A trophy of a lifetime, indeed, but by the look of things, just the beginning. This award confirms Salzman’s efforts and work, and crowns the accomplishments of only one year. The Sisterhood, an agency-within-an-agency and social media lab that was launched after groundbreaking research about the communications and consuming habits of teenage girls, is perhaps Salzman’s most noteworthy project – and a 2011 finalist for PRWeek’s Innovation of the Year.
Other PR campaigns led by Salzman include Yele Haiti, the NGO that Wyclef Jean founded and for which ERWW PR served as agency of record for most of 2010; and Warner Chilcott, the respiratory portfolio of a major pharmaceutical company and software to enhance reading comprehension for the visually impaired.
She’s a bit of a legend, with honorable mentions all over the world, a Huffington Post, CNBC.com, PRWeek and PR News columnist, an Adage contributor, and media darling – a powerful figure, and perhaps the first in years who genuinely deserves the prize.

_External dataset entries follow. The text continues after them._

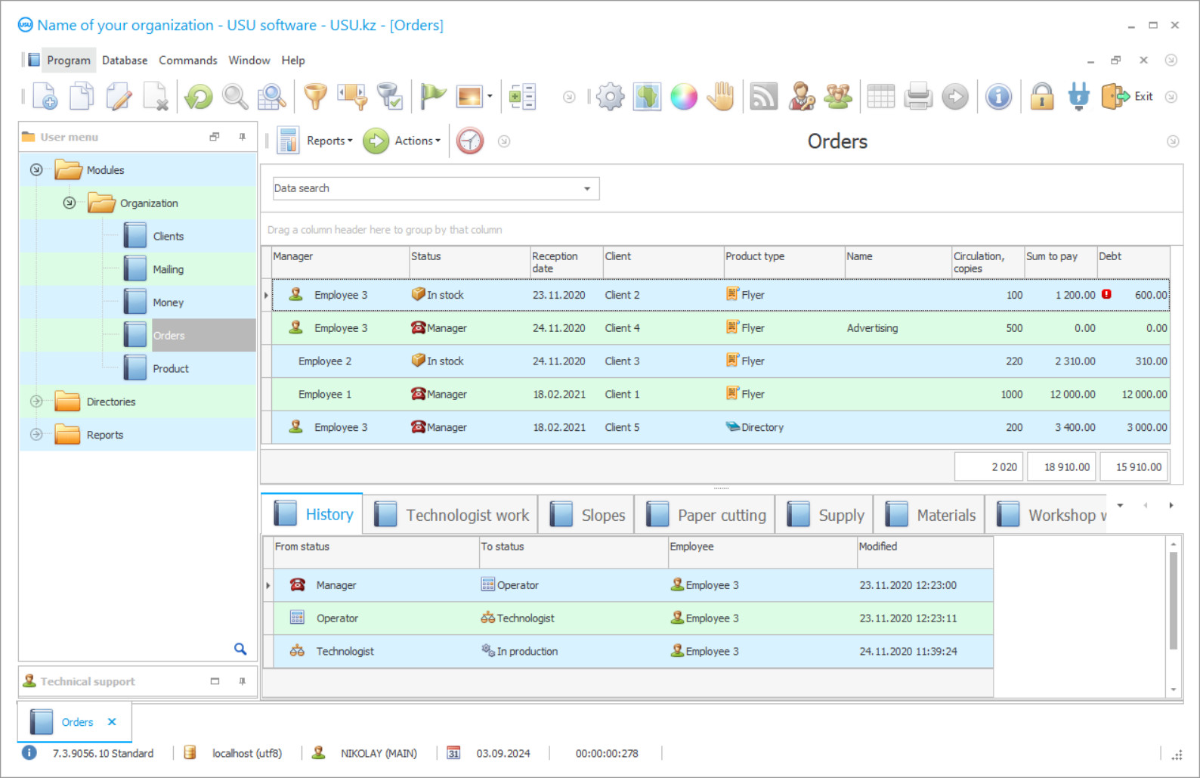1200x778 pixels.
Task: Click the blue info circle icon
Action: click(998, 97)
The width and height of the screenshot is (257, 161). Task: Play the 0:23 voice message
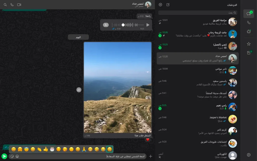click(148, 25)
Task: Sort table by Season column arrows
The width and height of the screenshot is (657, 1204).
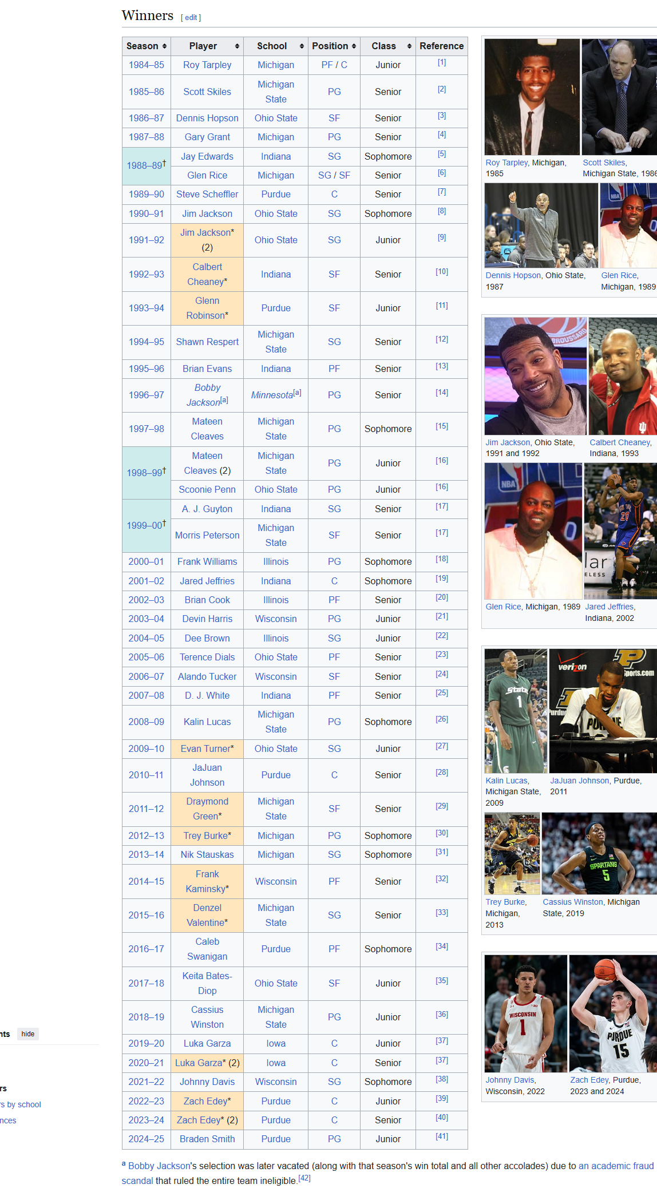Action: 164,46
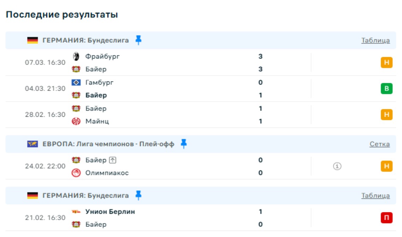
Task: Open the Сетка bracket link
Action: pyautogui.click(x=380, y=144)
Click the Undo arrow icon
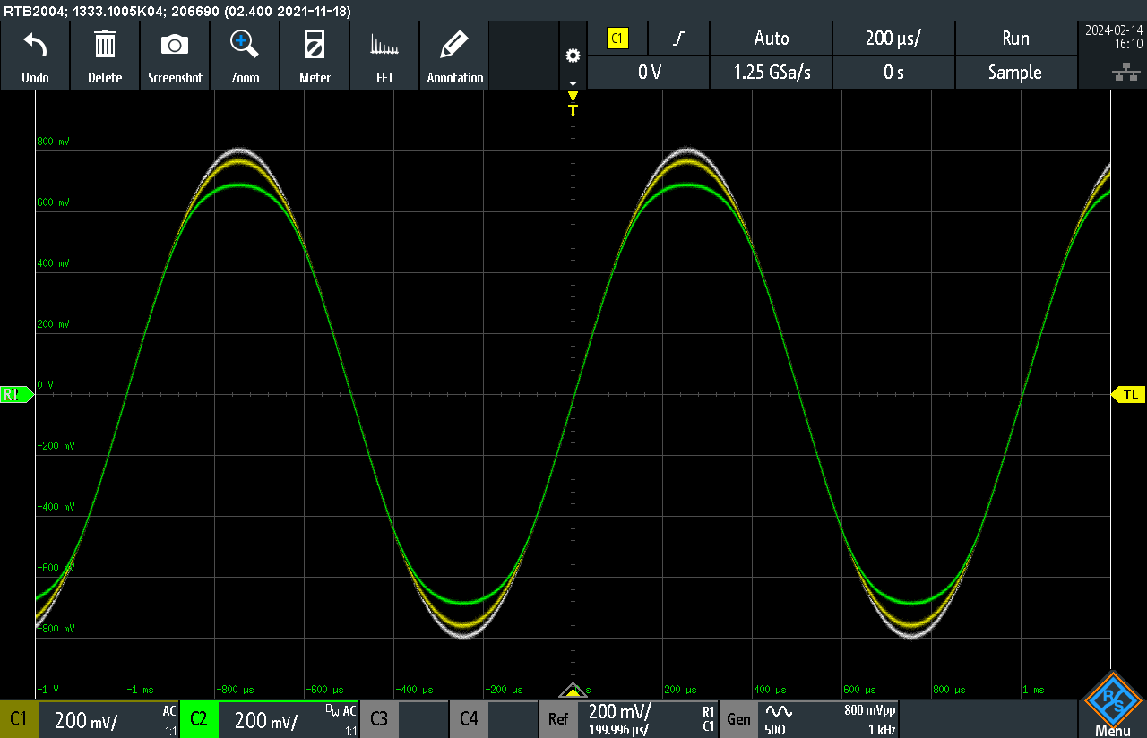 click(x=35, y=45)
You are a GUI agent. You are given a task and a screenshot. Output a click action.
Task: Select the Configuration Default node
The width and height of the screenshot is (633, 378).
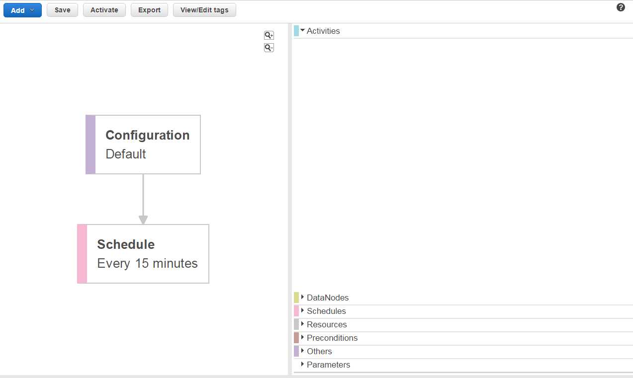coord(147,145)

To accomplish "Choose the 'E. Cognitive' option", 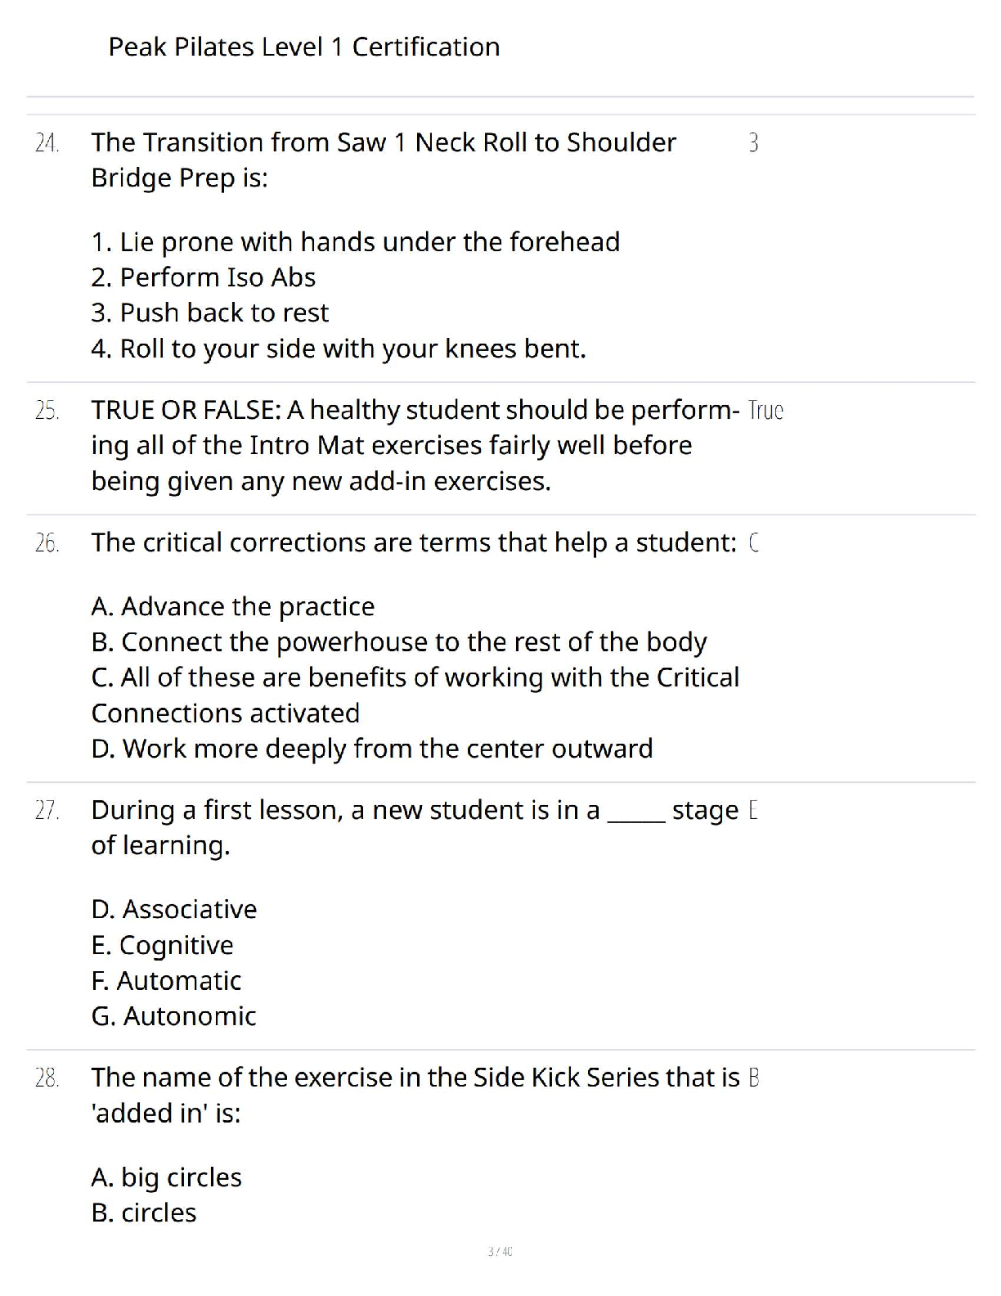I will click(162, 945).
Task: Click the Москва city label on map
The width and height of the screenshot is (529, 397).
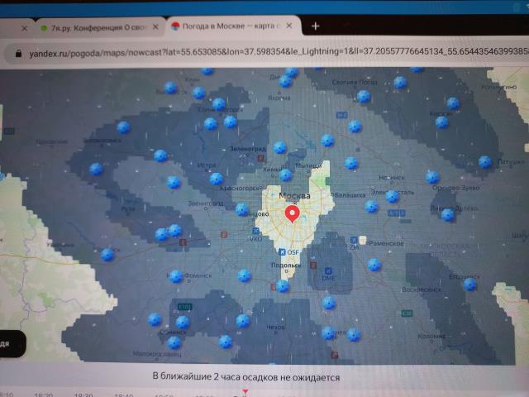Action: click(295, 196)
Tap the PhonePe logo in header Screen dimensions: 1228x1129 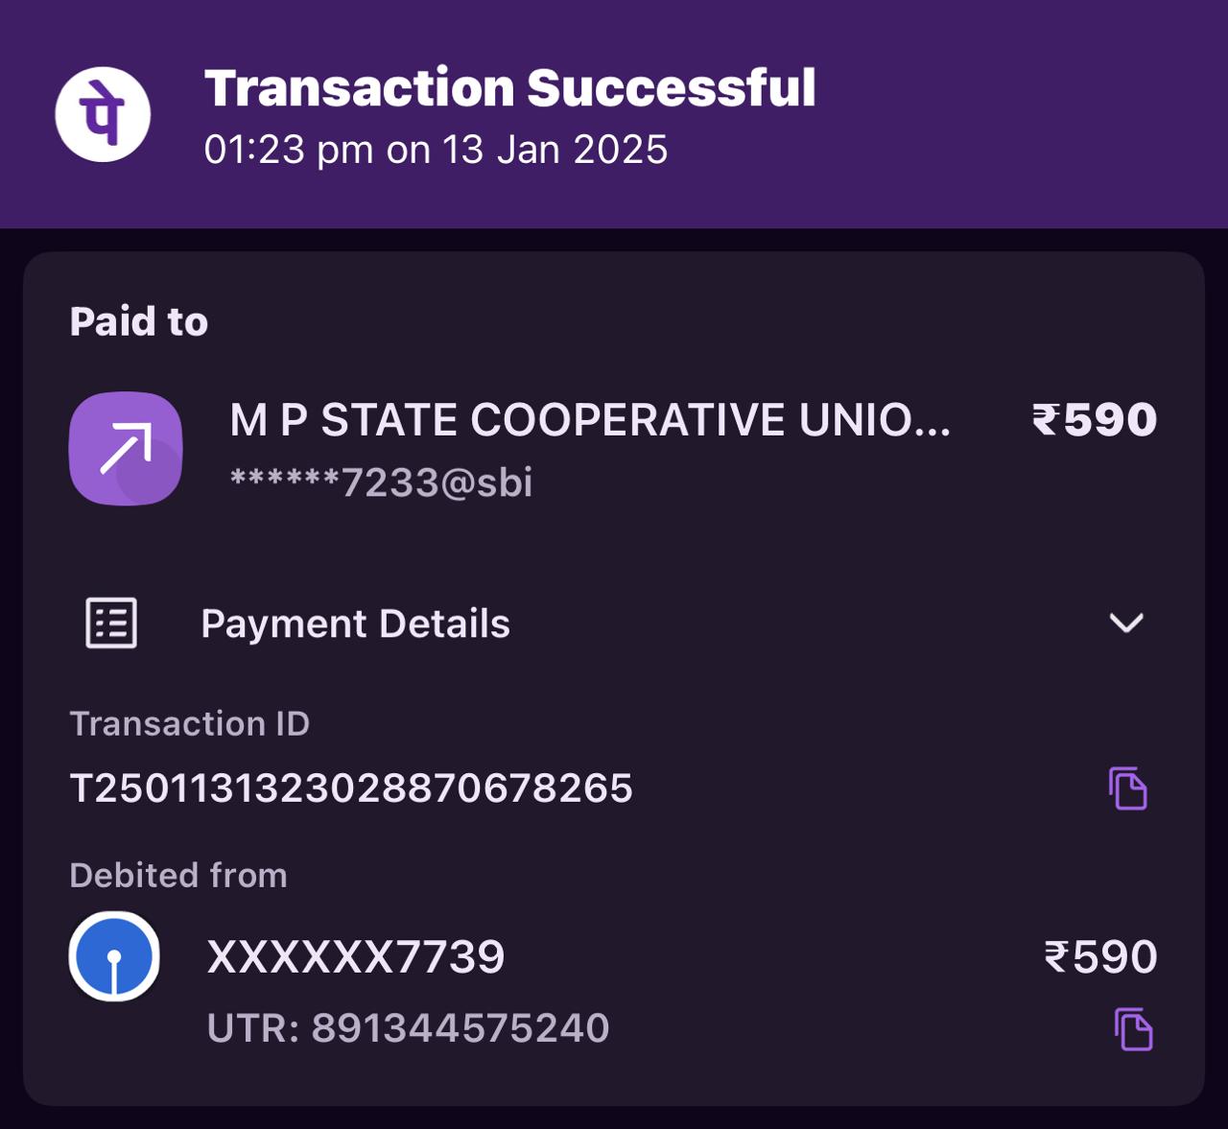(x=103, y=114)

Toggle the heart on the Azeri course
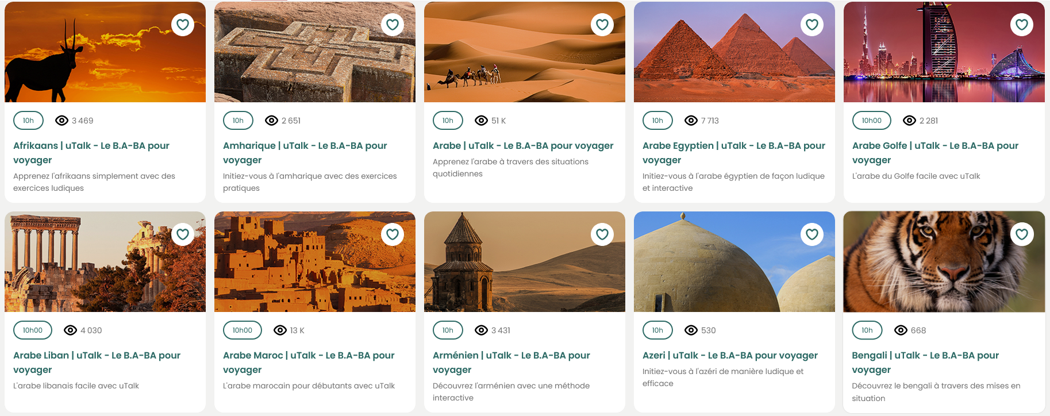[812, 234]
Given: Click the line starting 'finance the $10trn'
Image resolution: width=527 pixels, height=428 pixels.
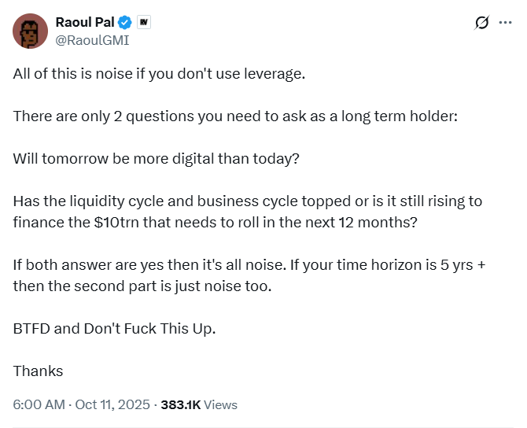Looking at the screenshot, I should coord(215,223).
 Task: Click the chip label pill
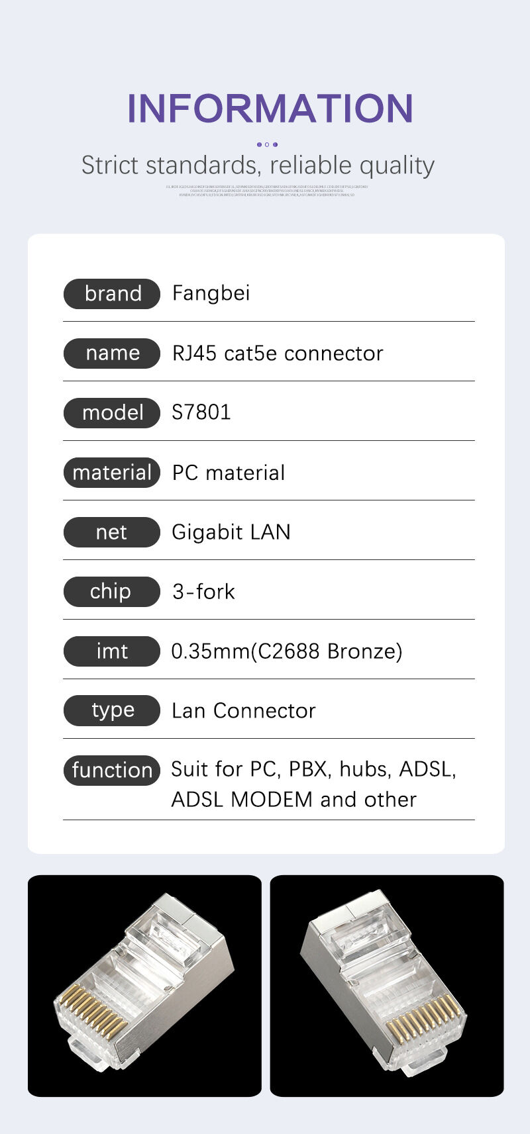click(112, 591)
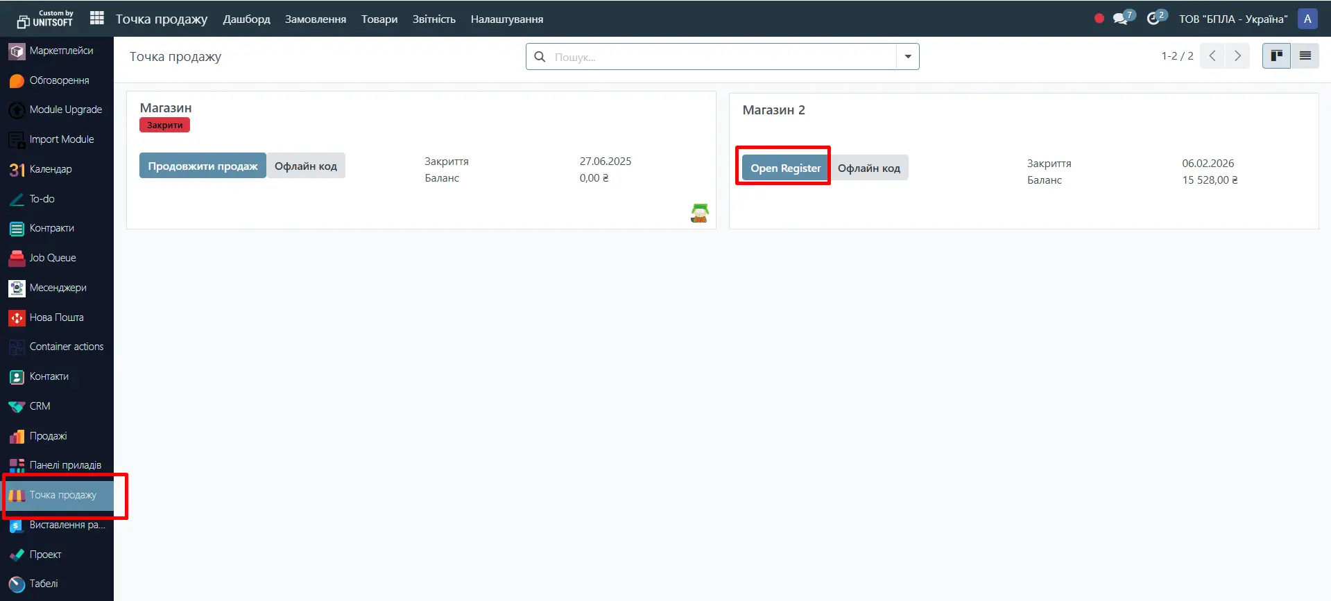The image size is (1331, 601).
Task: Go to the next page of records
Action: pyautogui.click(x=1237, y=56)
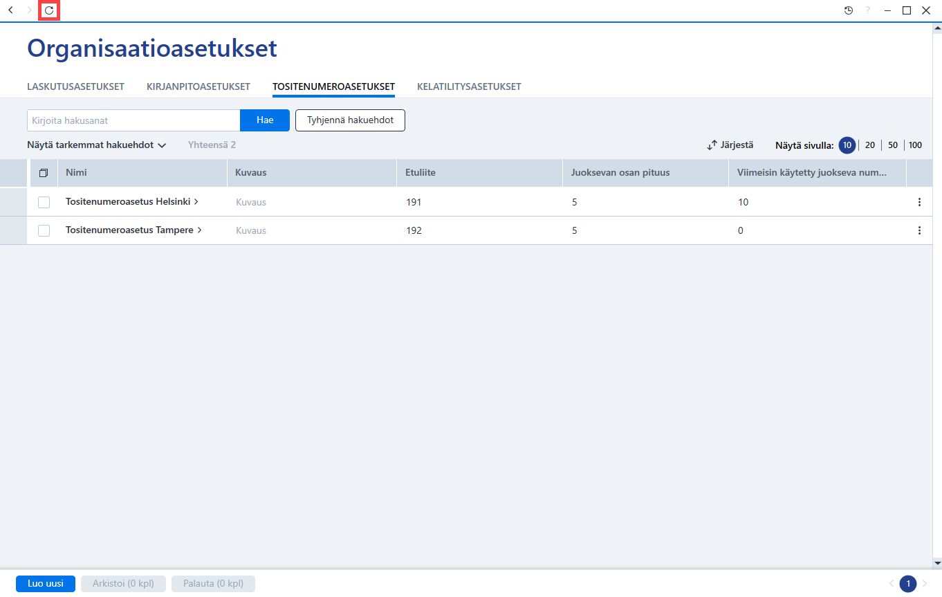Click the Järjestä sort icon
The width and height of the screenshot is (942, 597).
click(x=712, y=145)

Salzman graduated from Brown University with top honors and studied sociology at Harvard’s Graduate School of Arts and Sciences. She is the author or co-author of 15 books on topics ranging from current affairs to the commercial workplace, including the bestseller Next Now: Trends for the Future (Palgrave Macmillan, 2006), and is currently working on a book based on her four-part Huffington Post blog series about brain injuries, recovery and creativity.